Les nouvelles dispositions sur la déclaration des liens d’intérêt entrent en vigueur ce jeudi 23 mai, au lendemain de la publication au « Journal officiel » du décret dit « Sunshine Act ».
Ce texte impose aux entreprises de produits de santé et de cosmétiques à rendre public tout avantage d’une valeur égale ou supérieure à 10 euros perçu par un professionnel de santé, étudiant, usager, établissement, société savante, organisme de conseil, ordres des professions de santé, éditeur de logiciel d’aide à la prescription...
La mesure a suscité des réactions de nombreux acteurs de la santé qui attendaient la parution du décret. Tour d’horizon.
Des médecins très critiques
Le Dr Jean-Paul Hamon, président de la FMF, détecte « plusieurs anomalies dans ce décret », et dénonce sans prendre de gants « l’amateurisme ou la complaisance du ministère de la Santé ». Invité d’Europe 1, le bouillant généraliste prend un exemple concret. Selon lui, un étudiant qui reçoit un stylo à 11 euros d’un laboratoire ou un médecin qui sera invité par ce même laboratoire à déjeuner à la brasserie du coin figureront sur la liste des bénéficiaires d’avantages. En revanche, affirme-t-il, un professeur de médecine ou un médecin expert qui auront facturé une prestation, même de 20 000 euros, n’y figureront pas. Le décret prévoit en effet que cette obligation ne s’appliquera pas aux « conventions qui ont pour objet l’achat de biens ou de services » entre des entreprises et des personnes, associations, établissements, sociétés ou organismes... Le patron de la FMF estime qu’avec ce décret, « on amuse la galerie avec des gadgets sans cibler l’essentiel ».

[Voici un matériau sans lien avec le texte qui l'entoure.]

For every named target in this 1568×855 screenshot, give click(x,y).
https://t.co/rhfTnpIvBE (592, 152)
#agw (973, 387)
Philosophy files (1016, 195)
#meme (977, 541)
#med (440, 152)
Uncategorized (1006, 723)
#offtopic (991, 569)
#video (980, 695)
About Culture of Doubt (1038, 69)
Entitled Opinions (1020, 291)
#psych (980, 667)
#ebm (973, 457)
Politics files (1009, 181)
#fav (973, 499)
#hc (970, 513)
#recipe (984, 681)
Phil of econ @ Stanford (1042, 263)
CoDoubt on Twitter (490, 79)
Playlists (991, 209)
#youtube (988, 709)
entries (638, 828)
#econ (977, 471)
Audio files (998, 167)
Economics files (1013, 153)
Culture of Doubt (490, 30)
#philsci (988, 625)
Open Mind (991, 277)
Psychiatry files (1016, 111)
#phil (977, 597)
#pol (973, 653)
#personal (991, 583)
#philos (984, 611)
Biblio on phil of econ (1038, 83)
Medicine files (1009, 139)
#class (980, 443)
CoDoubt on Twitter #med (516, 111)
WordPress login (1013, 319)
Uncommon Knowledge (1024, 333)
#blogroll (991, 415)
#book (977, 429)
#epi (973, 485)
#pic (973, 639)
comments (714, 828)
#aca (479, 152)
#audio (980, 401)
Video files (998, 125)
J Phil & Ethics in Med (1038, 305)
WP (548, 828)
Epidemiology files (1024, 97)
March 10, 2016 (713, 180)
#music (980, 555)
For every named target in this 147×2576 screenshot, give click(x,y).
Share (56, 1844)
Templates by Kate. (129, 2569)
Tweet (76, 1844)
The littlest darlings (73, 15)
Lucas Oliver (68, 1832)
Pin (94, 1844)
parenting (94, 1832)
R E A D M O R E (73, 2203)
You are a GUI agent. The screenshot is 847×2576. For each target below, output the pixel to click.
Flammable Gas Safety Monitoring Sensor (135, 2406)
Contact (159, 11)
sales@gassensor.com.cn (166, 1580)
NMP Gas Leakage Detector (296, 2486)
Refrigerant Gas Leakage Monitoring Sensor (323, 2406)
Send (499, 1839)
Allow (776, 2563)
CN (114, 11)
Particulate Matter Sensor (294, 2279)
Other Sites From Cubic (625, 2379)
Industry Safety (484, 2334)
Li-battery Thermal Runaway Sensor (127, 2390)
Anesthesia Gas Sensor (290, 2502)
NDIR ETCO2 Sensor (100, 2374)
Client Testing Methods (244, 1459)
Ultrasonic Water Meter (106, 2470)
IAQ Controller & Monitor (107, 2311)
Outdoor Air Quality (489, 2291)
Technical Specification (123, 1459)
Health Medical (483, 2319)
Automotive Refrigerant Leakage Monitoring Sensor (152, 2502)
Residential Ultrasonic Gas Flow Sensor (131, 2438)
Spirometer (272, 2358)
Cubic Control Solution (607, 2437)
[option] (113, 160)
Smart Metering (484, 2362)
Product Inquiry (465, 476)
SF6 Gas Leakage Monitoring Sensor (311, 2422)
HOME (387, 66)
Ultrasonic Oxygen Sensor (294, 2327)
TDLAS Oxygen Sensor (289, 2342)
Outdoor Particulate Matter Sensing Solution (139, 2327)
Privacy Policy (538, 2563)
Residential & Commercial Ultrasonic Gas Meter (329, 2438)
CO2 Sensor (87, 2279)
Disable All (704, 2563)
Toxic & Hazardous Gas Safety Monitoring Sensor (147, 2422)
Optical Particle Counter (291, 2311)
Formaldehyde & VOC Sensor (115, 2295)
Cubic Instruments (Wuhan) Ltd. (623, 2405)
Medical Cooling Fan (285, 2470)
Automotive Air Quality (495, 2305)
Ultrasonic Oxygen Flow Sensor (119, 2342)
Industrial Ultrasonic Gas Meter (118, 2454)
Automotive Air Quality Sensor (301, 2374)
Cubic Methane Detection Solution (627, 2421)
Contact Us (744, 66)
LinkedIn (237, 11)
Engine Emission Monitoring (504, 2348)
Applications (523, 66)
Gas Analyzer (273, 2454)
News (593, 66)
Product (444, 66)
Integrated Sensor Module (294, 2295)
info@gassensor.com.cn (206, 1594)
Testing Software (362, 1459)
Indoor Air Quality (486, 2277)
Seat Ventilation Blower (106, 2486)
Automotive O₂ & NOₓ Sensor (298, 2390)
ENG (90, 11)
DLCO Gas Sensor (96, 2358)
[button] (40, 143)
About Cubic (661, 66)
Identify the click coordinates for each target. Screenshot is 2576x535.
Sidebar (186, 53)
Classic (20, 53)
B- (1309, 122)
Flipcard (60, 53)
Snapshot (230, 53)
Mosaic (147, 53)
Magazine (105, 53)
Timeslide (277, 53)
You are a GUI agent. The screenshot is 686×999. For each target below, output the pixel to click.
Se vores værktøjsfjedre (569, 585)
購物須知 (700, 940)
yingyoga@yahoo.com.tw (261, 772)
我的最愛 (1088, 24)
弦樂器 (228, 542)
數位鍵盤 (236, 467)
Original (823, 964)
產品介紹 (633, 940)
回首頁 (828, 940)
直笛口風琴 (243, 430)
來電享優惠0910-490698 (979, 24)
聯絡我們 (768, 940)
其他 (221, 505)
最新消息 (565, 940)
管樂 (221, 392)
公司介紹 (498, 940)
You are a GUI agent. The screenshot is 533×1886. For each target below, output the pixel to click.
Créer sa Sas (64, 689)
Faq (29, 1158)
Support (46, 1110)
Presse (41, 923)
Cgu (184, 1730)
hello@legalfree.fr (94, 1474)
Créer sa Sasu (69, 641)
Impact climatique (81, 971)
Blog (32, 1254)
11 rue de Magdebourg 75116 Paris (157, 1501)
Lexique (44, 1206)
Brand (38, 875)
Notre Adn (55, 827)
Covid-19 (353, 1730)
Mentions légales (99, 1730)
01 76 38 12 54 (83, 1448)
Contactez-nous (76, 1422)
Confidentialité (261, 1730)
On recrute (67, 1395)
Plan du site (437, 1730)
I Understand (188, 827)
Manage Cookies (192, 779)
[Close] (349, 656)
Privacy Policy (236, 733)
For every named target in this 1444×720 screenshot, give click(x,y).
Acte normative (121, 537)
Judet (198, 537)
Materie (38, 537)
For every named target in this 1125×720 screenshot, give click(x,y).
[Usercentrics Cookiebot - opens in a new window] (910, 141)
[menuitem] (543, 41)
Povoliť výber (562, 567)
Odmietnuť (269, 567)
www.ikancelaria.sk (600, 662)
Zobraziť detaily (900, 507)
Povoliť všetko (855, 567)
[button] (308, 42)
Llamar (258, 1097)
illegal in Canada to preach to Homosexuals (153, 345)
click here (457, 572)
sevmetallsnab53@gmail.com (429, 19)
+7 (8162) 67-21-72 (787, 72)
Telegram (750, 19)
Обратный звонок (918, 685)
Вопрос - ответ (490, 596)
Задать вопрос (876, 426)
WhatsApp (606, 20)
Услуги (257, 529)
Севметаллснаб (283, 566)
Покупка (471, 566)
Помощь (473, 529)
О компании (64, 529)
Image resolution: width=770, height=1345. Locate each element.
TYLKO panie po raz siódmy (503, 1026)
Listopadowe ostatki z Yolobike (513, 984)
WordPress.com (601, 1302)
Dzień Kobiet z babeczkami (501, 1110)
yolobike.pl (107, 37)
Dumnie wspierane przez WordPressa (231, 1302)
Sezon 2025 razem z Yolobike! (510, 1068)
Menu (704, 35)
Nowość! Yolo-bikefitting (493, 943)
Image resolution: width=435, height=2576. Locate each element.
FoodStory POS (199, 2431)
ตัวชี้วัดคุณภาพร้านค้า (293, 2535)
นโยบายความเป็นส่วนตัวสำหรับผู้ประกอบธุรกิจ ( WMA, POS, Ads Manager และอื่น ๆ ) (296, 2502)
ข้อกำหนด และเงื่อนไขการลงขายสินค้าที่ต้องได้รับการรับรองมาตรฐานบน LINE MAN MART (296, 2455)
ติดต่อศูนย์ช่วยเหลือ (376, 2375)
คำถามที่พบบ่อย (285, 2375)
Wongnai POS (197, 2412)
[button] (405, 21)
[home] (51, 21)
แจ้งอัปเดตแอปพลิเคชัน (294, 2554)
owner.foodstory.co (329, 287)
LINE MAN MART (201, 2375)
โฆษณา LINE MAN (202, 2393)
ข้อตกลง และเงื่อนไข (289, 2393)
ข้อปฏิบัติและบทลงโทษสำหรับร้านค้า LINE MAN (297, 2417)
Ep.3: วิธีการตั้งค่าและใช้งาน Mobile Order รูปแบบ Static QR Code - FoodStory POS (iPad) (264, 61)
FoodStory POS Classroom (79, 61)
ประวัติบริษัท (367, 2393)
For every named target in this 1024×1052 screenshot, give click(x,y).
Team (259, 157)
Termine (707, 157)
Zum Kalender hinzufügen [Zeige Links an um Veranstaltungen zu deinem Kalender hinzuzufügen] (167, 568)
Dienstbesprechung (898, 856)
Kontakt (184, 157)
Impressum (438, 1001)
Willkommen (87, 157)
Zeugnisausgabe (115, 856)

Le président du SML, le Dr Roger Rua, estime pour sa part que l’application de ce décret va se transformer en « usine à gaz ». « Il y avait déjà la loi anticadeaux en 1993, la loi Bertrand de décembre 2011... Ce décret est une opération de communication bien organisée le jour du procès du Mediator. Je regrette qu’une nouvelle fois, on stigmatise les médecins libéraux. »
Le Leem « déplore la lourdeur du système »
Dans un communiqué, le syndicat de l’industrie pharmaceutique (Les Entreprises du médicaments) a également émis de sérieux doutes sur la « réelle portée opérationnelle » du dispositif mis en place. Le seuil de 10 euros fixé par la loi risque, selon lui, « de complexifier inutilement le processus de publication pour les entreprises et de nuire inévitablement à la clarté des informations publiées ». Le Leem regrette également le calendrier imposé par le décret qui oblige une publication des liens d’intérêts dès le 1er octobre prochain. Un délai « excessivement court pour permettre aux entreprises de s’organiser, compte tenu du fait que la nature des données à publier n’était pas connue l’an dernier ».
L’ancien ministre UMP de la Santé Xavier Bertrand n’a quant à lui pas manqué d’égratigner Marisol Touraine, trouvant « dommage » qu’il ait fallu attendre un an pour que soit « enfin » publié le décret sur l’obligation de transparence des liens entre les industriels et les professionnels de santé. Le député de l’Aisne a regretté que la déclaration ne commence pas « dès le premier euro ».
L’UFML appelle à la désobéissance
« Des médecins qui seraient corruptibles pour 10 euros… c’est le prix du mépris ! Cet acte et ces paroles sont une insulte à la profession médicale dans son ensemble ! La corporation attend toujours un texte fondateur sur les conflits d’intérêts », déclare dans un communiqué le président du FML, Jérôme Marty.
« Cette démarche jette l'opprobre sur toute la profession médicale », une profession « insultée et jamais défendue par sa ministre ! » ajoute le président de l’Union, qui demande le retrait du décret pour une révision en urgence « car ce texte ne règle en rien les questions d’éthique ».